Los toreros van a ver a la Ministra. Los toreros van al Circo Price a dejarse ver con la señorita Sinde, como si ella estuviese en la Plaza del Rey para ver a toreros que, total, a ella qué más le dan. Entran y ella les tiende la mano uno a uno:

- Señora Ministra -dice July.

- Hombre, July, ahora que le veo más de cerca, ya entiendo la razón por la que arrastra tanto la muleta. Eso es algo realmente importante.

- Señora Ministra -dice Ponce.

- Mi querido Enrique, ya me gustaría a mi poder ver a Ray Loriga trayendo una bandejita de bombones Ferrero Rocher como esos que usted se zampa.

- Señora Ministra -dice Manzanares.

- Manzanares, amigo mío, debe estar usted apenadísimo por no poder practicar su amado golf a causa de ese desagradable tendón.

- Señora Ministra -dice Cayetano.

- Cayetano, cómo me gusta verle en los carteles de Loewe de Serrano.

-Señora Ministra -dice Morante.

- Amigo Morante, venga aquí sin cuidado que hoy, sabiendo que usted venía, me he dejado el reloj en casa, no tema estropearlo.

-Señora Ministra -dice Perera.

- Perera, por Dios, no haga esfuerzos.

- Señora Ministra -dice Tomás.

- Tomás, Tomás, por lo que más quiera, no me haga más locuras ahora que lleva también mi sangre en sus venas, que yo también fui donante espontánea cuando su herida en México.
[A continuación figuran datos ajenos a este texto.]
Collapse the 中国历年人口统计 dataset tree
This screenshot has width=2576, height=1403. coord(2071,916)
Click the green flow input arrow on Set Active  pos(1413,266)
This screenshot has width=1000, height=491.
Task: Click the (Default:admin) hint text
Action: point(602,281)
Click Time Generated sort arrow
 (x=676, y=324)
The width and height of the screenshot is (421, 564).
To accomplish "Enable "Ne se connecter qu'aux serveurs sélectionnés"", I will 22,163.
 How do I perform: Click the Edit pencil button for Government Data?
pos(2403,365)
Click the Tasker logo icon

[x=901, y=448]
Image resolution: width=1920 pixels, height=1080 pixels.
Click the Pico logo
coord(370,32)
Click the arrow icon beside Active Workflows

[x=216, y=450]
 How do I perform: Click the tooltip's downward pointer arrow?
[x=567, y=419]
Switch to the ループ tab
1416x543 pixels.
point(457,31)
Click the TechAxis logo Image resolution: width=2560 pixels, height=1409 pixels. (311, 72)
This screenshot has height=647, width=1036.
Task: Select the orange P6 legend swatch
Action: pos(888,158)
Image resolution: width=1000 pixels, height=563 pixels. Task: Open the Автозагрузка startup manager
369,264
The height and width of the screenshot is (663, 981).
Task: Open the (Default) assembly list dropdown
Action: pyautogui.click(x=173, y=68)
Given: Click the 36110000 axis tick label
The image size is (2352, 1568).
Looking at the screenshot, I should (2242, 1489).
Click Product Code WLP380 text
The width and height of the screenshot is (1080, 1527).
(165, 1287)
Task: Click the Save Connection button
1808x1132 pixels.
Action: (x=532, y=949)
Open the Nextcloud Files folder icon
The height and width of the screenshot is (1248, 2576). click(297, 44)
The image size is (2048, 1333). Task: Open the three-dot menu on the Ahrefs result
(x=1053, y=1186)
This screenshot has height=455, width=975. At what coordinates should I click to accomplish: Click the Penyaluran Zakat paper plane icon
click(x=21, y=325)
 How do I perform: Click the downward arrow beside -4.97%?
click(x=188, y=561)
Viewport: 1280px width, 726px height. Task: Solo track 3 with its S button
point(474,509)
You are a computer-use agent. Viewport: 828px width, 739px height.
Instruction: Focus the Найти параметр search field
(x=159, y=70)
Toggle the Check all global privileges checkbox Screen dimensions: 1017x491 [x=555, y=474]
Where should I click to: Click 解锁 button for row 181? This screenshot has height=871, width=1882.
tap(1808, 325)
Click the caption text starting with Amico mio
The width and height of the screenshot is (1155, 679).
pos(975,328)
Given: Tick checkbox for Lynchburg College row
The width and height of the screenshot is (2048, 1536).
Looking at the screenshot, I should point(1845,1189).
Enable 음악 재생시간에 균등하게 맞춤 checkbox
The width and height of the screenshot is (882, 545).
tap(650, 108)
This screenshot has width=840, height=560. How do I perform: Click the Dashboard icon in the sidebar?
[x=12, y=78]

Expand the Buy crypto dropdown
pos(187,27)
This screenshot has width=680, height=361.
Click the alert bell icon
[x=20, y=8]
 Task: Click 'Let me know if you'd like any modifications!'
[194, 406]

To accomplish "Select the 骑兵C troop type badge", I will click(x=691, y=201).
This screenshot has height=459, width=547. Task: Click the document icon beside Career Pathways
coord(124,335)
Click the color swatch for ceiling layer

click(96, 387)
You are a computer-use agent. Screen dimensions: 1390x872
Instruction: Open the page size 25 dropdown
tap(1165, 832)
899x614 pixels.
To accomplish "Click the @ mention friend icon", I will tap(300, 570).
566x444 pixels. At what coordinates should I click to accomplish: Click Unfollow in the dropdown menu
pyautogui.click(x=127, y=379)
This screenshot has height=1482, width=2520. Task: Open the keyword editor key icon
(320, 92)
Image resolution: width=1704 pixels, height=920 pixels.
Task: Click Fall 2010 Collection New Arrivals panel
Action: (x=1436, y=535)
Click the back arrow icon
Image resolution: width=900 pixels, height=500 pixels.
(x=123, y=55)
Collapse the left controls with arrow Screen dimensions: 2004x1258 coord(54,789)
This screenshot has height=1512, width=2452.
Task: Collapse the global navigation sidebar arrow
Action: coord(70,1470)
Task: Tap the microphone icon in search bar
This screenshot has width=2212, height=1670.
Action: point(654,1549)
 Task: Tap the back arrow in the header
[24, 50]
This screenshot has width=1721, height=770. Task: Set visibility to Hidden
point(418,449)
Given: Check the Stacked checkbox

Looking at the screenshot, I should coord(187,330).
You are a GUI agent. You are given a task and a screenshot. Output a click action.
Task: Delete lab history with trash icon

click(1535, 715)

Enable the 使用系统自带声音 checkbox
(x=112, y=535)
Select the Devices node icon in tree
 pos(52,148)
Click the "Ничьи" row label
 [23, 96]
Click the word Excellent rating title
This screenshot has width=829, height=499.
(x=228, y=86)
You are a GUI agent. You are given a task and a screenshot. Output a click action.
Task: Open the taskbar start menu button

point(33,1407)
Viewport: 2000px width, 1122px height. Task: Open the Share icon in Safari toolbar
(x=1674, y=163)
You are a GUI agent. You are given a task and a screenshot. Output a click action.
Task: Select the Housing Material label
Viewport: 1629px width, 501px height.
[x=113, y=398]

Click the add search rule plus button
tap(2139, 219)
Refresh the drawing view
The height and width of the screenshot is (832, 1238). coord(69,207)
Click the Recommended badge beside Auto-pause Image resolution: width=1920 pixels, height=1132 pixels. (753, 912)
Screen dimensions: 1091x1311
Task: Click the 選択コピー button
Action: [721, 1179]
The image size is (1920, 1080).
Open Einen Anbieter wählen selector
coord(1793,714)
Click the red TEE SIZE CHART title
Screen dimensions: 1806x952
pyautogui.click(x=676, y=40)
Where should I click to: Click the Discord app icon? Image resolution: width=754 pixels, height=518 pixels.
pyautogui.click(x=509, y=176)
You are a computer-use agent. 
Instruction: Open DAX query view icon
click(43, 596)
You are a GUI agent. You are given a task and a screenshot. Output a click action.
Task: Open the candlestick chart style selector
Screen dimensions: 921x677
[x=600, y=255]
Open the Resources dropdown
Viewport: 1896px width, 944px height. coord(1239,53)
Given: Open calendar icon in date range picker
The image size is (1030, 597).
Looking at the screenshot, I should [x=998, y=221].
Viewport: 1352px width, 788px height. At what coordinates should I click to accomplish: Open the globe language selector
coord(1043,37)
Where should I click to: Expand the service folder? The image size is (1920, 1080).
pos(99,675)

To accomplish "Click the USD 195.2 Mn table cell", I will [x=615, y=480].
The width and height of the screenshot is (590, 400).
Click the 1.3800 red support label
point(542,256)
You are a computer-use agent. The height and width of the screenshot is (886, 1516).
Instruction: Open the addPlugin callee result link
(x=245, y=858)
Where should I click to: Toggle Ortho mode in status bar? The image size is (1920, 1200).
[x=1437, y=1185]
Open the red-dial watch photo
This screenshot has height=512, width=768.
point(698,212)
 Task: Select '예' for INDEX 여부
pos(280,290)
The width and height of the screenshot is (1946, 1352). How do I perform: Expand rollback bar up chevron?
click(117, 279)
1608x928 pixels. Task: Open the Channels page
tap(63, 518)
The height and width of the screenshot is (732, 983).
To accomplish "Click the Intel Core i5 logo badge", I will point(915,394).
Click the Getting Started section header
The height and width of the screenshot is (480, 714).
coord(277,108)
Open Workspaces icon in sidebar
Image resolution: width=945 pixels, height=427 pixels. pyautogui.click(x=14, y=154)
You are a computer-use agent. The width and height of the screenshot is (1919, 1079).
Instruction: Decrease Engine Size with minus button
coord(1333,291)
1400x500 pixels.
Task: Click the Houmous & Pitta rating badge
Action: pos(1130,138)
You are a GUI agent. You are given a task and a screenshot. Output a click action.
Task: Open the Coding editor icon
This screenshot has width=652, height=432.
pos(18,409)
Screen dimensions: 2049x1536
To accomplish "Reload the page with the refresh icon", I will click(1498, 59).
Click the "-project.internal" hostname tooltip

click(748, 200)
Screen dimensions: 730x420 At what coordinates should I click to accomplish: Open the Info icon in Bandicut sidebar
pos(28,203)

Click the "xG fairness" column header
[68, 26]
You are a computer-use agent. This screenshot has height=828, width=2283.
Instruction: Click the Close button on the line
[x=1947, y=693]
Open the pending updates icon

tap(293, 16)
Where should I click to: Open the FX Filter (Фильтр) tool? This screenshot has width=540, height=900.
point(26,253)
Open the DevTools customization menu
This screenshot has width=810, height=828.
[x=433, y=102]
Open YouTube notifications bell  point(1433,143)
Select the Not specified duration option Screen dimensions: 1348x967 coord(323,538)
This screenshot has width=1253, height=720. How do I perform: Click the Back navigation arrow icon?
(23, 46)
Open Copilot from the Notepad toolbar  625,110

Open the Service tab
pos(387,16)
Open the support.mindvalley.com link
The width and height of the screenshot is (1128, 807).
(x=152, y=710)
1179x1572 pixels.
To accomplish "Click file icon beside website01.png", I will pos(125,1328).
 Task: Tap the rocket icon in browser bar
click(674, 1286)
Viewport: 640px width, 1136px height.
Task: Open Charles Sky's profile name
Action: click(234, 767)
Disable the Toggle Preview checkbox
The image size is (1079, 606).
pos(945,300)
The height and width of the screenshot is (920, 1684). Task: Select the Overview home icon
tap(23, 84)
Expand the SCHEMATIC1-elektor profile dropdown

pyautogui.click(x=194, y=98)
Todos ellos llegan, con sus trajes de buen corte, a la Plaza del Rey, donde el Circo de Price, al mismo sitio donde vienen los pelmazos de los cineros a ronear sus cuartos para las peliculillas que nadie verá, donde vienen los libreros a por las pelas para los libros que nadie leerá, donde vienen los media-artists y sus curators a por la lana para pagar sus performances tan contemporáneas como ignotas. Allí aparecen los toreros, los pobres toreros con sus chismes a cuestas, sin los mozos de espadas ni los picaores, con su bagaje mal hilvanado de Picassos y Federicos, como si eso importase algo, a rendir pleitesía al que lleva la gorra, que en España se respeta muchísimo lo de la gorra, y a explicarse. ¿De qué? Si la Ministra no sabe nada de todo esto, si no sabe lo que es estar arañando encinas sin expectativas de contratos, si ignora lo que es la gloria de una plaza en pie aplaudiendo. ¿De qué pueden hablar? Si la Ministra fue al colegio que la llevaron sus papás y luego se dejó llevar; si ella es tan sólo otro absurdo producto de la ciudad, puesta ahí para vaya usted a saber qué. ¿De qué pueden hablar? ¿A qué van ahí los toreros?

-Al roce -diría el gran Rafael el Gallo.